Eleanor Coppola, acclaimed documentary filmmaker, as well as wife and mother of big names in world cinematography, died this Friday, April 12, at her home in Rutherford, a small town among the vineyards of Napa, northern California, surrounded by her family. . She was 87 years old. It was her family who announced the news to the Associated Press agency, without citing the causes of her death.
Coppola had been ill for some time; At the beginning of last October, her daughter Sofia missed the New York premiere of her latest film, Priscilla, a portrait of Elvis Presley's wife. She then decided to stay by her mother's side, to whom the film was dedicated, as she explained in a statement.
She always said that her family was the center of her life, but beyond being the wife of the great master Francis Ford Coppola (director of the saga of The Godfather and winner of five Oscars) and Sofia's mother, also a director; from Roman, director and producer; and the late actor and producer Gian-Carlo, Eleanor Coppola developed her own interesting career in the world of cinema. In the late seventies Francis Ford recorded Apocalypse Now in the Philippines, in which it became a hellish, extremely complicated shoot, with weather problems, health problems for the crew (with 900 people working) and for which the director even had to mortgage his house. Eleanor (one of the two women present on the set, as she once said) then accompanied him and documented the process, recording everything. In 1991 he transformed that material from what was already a cult film and winner of eight Oscars into an hour and a half documentary, Hearts in darkness. This magnificent portrait of the difficulties of the world of cinema earned numerous nominations in the awards season and won two Emmys.
“The first idea of recording was to document the filming of Apocalypse Now“, he said in the middle deadline in an interview in 2017. “I had no idea, I had made some arthouse films in the seventies, but when I got a camera in the Philippines I was mesmerized, looking at everything through the viewfinder. In the end I gave an answer to that, so I made several documentaries, because I have always liked filming,” she said. After that, she recorded a short film about China and a couple of making ofof The virgin suicides and Marie Antoinette. In 2016 she made her debut in fiction, with Paris can wait, a romantic film with Diane Lane (“She has the ability for women to identify with her,” she told this newspaper in 2017) and Alec Baldwin. Premiered at the Toronto Film Festival, for her it was inspired by a trip she took with her husband to Paris from Cannes in 2009, where he presented Tetro. In 2020 he directed Love is Love is Lovewhich passed through the rooms discreetly.
Also in 2009 Coppola released his autobiographical book Notes on a life (Editorial Circe), in which he reviewed some of his life adventures and misadventures. “It has been difficult for me to find balance. Now I enjoy it,” he said then in an interview with EL PAÍS during a lunch in Madrid, where he politely asked to be able to eat Spanish cuisine. “I belong to a generation of women that didn't even think about hiring nannies,” she explained. “We interrupted our careers to take care of the family, while the husband was away from home, carrying out his work. I don't regret it, but a little more time for myself would have been good.”

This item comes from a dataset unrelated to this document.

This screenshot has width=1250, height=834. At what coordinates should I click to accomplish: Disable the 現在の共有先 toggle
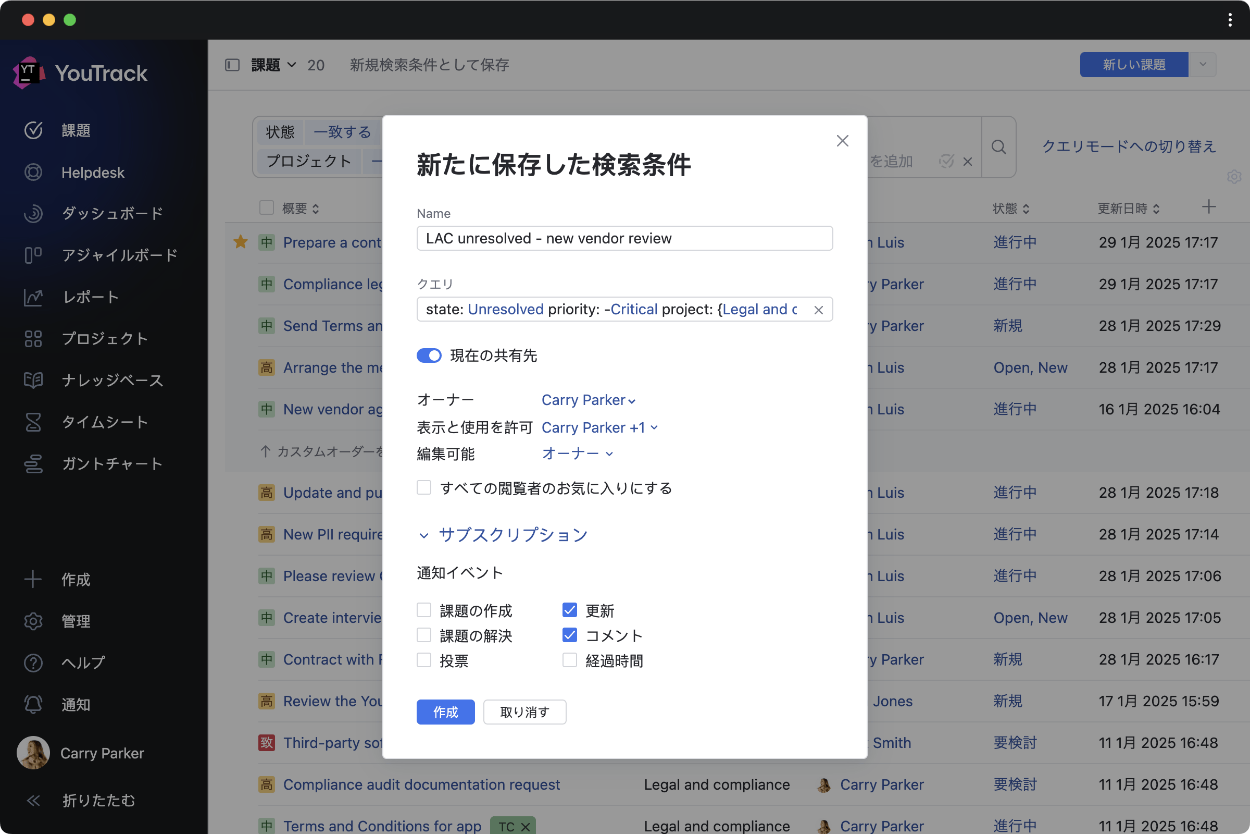pyautogui.click(x=429, y=355)
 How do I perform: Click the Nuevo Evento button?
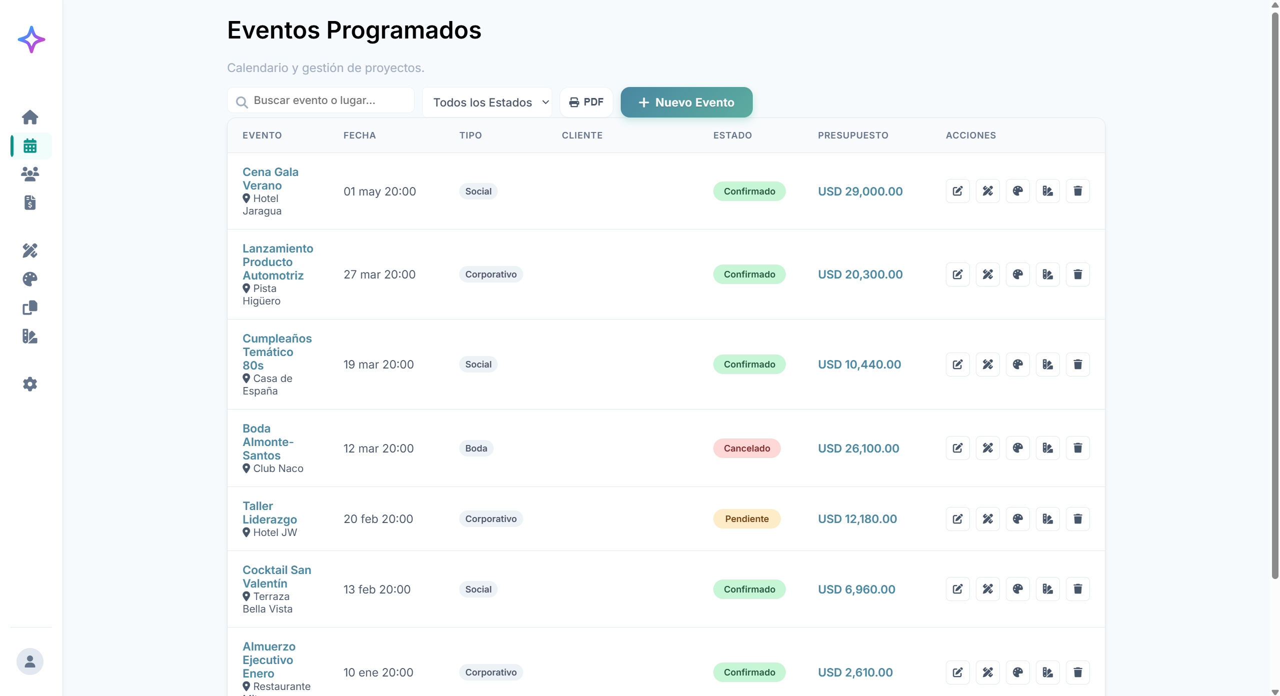686,103
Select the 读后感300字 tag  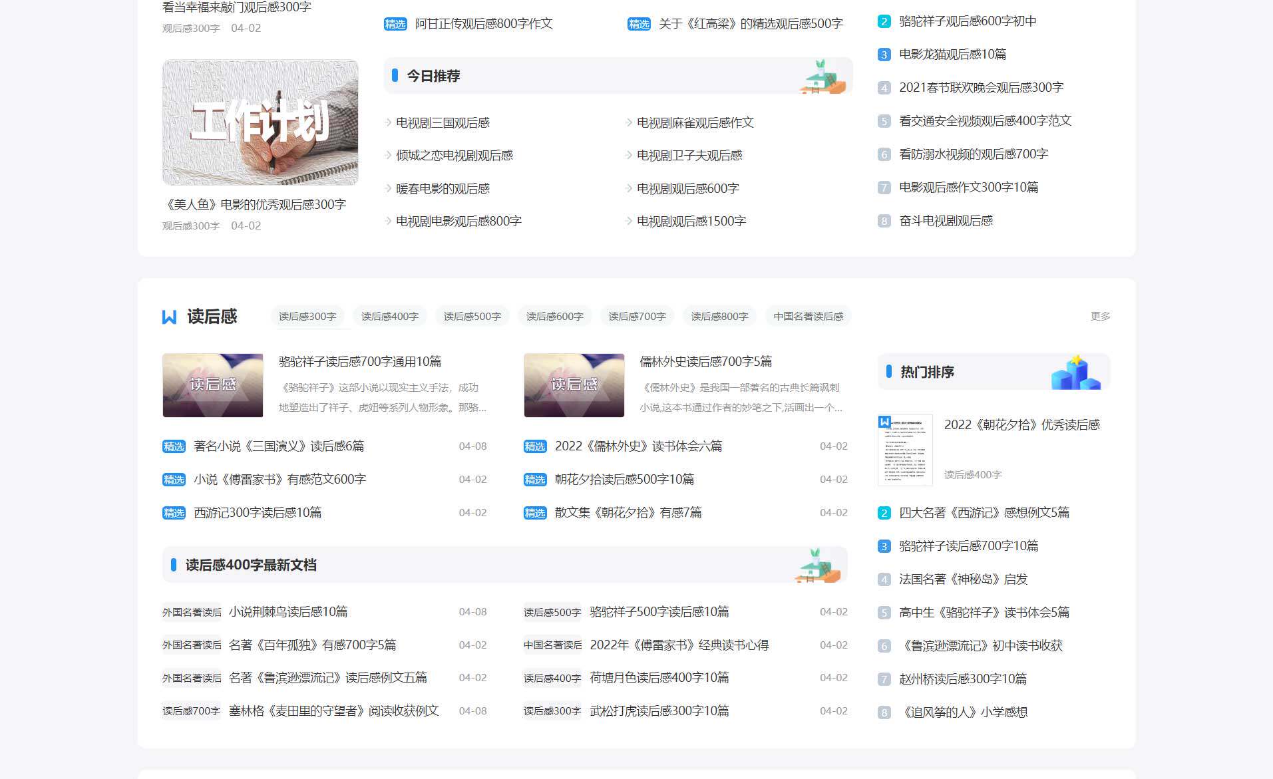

A Californian from the cradle (she was born in wealthy Orange County, a coastal area south of Los Angeles), Eleanor Jessie Neil studied at the prestigious UCLA in the 1950s, where she graduated in Design. She began to work in the world of cinema and in 1962, while filming Dementia 13, which was Francis Ford Coppola's directorial debut, she met the man who became her husband a few months later. She married in Las Vegas in February 1963, upon learning that she was pregnant with her eldest son, Gian-Carlo. He would die in a boat accident in 1986, when she was barely 22 years old; His girlfriend was then pregnant with whom she became the Coppola's first granddaughter, Gia, now also a director. “You can't use pain as a shield. We must celebrate her memory, her presence among us,” she told this newspaper in 2009 during her talk. In 1965 her second son, Roman, was born, and in 1971 her youngest, Sofia, who also gave her two granddaughters.
For her, the key to her marriage with the director was one: “Not getting divorced,” she acknowledged in this newspaper, half jokingly, half seriously, seven years ago. And also surround yourself with family. “We like to cook together. Often Francis takes care of the main course and I make salads and vegetables. Our children are good cooks too. We like to meet around a table, we have a garden and it is a pleasure to collect the ingredients and prepare the dishes together. I believe that cooking is a foundation for family and culture.”